Extract:
· · ·

Scientists have discovered two new species of very elusive frogs that live on the forest floor in the Tsaratanana Massif – the highest mountain in Madagascar.
A team of scientists from Germany and Spain found a number of species, many of which are new to science based on taxonomy criteria such as genetics, morphology and even the sounds they make, as well as two new species of frogs — Rombophryne ornata and Rombophryne tany.
“Those mountains are home to a high level of native species and are very rarely visited by researchers seeing as there are no roads — and barely any paths — that lead to the base,” said David Vieites, a scientist at the National Museum of Natural Sciences in Madrid (MNCN-CSIC).
“Both species live on the forest floor — among the fallen leaves — and are difficult to spot,” he said.
Rombophryne ornata, which received its name owing to its colour and decorative features, can be told apart from other frogs of the same genus by the reddish colour it presents. It has a black mark between each eye as well as on its back, and it also presents spines located over its eye sockets.

· · ·

Pixel coordinate grounding data
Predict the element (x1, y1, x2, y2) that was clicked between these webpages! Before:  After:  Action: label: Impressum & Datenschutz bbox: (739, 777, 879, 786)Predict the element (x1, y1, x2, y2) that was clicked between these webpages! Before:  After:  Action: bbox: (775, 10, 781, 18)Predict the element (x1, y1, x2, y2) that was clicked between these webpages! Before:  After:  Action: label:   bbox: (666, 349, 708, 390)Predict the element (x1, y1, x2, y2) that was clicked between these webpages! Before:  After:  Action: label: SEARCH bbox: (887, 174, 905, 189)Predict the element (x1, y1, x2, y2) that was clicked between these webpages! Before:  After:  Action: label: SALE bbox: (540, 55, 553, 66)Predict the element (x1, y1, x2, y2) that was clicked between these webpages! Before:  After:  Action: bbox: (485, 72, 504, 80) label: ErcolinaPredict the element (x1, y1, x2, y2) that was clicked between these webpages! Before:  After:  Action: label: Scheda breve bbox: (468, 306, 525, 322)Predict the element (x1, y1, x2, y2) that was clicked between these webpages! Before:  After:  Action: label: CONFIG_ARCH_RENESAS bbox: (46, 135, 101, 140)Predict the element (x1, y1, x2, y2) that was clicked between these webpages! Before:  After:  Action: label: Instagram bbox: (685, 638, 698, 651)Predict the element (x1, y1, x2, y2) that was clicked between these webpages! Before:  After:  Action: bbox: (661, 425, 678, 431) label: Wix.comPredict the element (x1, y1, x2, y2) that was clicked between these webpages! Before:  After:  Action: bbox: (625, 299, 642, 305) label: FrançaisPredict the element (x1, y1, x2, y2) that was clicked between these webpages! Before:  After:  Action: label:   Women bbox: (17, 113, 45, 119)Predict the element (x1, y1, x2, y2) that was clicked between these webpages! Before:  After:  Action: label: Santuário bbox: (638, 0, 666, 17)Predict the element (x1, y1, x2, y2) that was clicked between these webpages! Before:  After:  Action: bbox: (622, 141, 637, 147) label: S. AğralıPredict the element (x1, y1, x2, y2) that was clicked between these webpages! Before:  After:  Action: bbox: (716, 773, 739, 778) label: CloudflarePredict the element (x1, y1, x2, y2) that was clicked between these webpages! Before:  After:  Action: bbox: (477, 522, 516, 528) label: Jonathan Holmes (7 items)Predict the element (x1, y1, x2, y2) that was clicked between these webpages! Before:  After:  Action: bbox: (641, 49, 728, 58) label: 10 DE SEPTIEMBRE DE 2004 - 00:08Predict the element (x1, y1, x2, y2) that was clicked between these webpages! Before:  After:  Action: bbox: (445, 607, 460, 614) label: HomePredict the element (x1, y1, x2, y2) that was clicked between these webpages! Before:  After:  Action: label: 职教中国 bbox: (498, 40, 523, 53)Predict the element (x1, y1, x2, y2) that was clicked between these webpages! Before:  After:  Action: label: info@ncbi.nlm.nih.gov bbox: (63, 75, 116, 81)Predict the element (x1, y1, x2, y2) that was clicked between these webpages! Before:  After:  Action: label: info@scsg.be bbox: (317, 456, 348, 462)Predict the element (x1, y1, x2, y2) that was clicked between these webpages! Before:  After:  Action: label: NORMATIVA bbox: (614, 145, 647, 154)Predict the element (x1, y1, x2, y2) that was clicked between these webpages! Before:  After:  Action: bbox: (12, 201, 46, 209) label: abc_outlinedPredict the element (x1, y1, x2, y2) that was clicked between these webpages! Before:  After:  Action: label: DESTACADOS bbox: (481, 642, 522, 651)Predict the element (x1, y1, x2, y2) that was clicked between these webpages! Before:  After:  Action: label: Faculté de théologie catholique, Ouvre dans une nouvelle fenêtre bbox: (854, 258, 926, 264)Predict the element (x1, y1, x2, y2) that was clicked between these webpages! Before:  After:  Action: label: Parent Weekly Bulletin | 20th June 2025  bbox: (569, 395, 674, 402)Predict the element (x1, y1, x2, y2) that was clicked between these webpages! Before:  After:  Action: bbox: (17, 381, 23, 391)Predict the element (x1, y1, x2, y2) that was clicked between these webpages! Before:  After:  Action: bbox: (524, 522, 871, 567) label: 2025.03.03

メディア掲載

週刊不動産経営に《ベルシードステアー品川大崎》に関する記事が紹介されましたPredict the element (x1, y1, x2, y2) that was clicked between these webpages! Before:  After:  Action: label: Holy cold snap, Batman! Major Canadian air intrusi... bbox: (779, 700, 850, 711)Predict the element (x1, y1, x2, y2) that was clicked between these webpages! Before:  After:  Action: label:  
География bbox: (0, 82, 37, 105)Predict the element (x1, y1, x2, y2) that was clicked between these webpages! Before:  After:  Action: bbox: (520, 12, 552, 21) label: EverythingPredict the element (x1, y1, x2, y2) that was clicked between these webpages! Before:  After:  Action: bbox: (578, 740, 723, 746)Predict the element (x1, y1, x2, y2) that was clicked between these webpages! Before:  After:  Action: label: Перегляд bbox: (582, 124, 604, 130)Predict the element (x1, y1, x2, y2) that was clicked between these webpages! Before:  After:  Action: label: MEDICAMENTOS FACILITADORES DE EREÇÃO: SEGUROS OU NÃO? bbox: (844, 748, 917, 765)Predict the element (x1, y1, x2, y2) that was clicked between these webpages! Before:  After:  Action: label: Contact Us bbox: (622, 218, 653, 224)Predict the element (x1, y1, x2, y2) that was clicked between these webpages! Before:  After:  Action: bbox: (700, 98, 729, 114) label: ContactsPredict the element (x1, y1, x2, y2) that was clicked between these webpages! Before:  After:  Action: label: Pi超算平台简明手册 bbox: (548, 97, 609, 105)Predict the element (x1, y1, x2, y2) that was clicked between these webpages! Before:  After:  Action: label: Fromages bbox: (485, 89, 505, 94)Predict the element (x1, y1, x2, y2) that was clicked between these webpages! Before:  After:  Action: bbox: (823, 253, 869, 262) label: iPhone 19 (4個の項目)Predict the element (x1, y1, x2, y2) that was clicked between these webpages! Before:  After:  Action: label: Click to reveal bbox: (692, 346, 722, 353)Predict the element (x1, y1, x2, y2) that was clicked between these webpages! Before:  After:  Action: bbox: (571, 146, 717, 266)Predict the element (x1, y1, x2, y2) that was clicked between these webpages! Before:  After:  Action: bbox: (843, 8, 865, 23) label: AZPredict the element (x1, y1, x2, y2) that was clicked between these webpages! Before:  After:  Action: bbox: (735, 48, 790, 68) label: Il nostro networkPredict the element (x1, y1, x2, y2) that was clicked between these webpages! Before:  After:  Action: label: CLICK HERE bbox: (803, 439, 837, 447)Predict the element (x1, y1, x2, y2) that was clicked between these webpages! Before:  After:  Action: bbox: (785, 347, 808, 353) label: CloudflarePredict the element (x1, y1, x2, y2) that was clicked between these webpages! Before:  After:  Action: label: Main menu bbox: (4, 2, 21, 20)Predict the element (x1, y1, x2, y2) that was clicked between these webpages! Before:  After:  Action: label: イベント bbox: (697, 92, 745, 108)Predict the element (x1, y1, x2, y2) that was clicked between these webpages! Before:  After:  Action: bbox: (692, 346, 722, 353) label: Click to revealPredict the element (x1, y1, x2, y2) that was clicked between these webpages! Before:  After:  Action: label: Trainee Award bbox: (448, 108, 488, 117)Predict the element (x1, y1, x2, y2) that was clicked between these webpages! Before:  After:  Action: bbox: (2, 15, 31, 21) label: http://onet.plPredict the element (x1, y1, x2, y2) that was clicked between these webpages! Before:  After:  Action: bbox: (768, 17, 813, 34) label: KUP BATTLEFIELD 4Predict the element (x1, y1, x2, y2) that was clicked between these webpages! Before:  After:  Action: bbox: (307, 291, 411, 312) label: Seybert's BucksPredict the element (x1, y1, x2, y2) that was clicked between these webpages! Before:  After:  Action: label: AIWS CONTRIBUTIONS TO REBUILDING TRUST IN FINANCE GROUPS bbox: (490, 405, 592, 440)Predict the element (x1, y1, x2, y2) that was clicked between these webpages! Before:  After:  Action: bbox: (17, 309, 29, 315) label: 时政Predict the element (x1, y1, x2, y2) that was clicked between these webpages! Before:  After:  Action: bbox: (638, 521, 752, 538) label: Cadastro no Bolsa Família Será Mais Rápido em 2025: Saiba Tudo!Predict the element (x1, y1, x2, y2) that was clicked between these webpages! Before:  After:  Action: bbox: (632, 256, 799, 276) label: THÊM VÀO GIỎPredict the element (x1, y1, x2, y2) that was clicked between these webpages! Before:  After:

· · ·

List of tasks:
(1) In the article on the new Madagascar frogs, shorten the paragraph that begins "Rombophryne ornata, which received its name" into a short bulleted list that keeps its main facts.
(2) Reproduce the part of the frog article between "A team of scientists" and "in Madrid (MNCN-CSIC).", inclusive.
(3) Write the next part of the article on the new Madagascar frog species, starting after its last sentence.

Solved tasks:
(1)
- Rombophryne ornata is named for its colour and decorative features.
- It stands out from other frogs in its genus by its reddish colour.
- It has a black mark between each eye and on its back.
- It has spines over its eye sockets.

(2)
A team of scientists from Germany and Spain found a number of species, many of which are new to science based on taxonomy criteria such as genetics, morphology and even the sounds they make, as well as two new species of frogs — Rombophryne ornata and Rombophryne tany.
“Those mountains are home to a high level of native species and are very rarely visited by researchers seeing as there are no roads — and barely any paths — that lead to the base,” said David Vieites, a scientist at the National Museum of Natural Sciences in Madrid (MNCN-CSIC).

(3)
The scientists carried out a more thorough molecular analysis on Rombophryne tany since this species does not have any features that distinguish it from other species belonging to the same genus. Its name tany, which means ‘land’ or ‘ground’ in the local language, not only references the frog’s brownish colour, but also its tendency to spend time on the ground. This species also presents spines over each eye.
“Discovering this species is another example of the great diversity of animals in tropical areas that have yet to be described before many of these areas disappear as a result of the deforestation suffered by tropical regions, especially Madagascar,” Vieites said.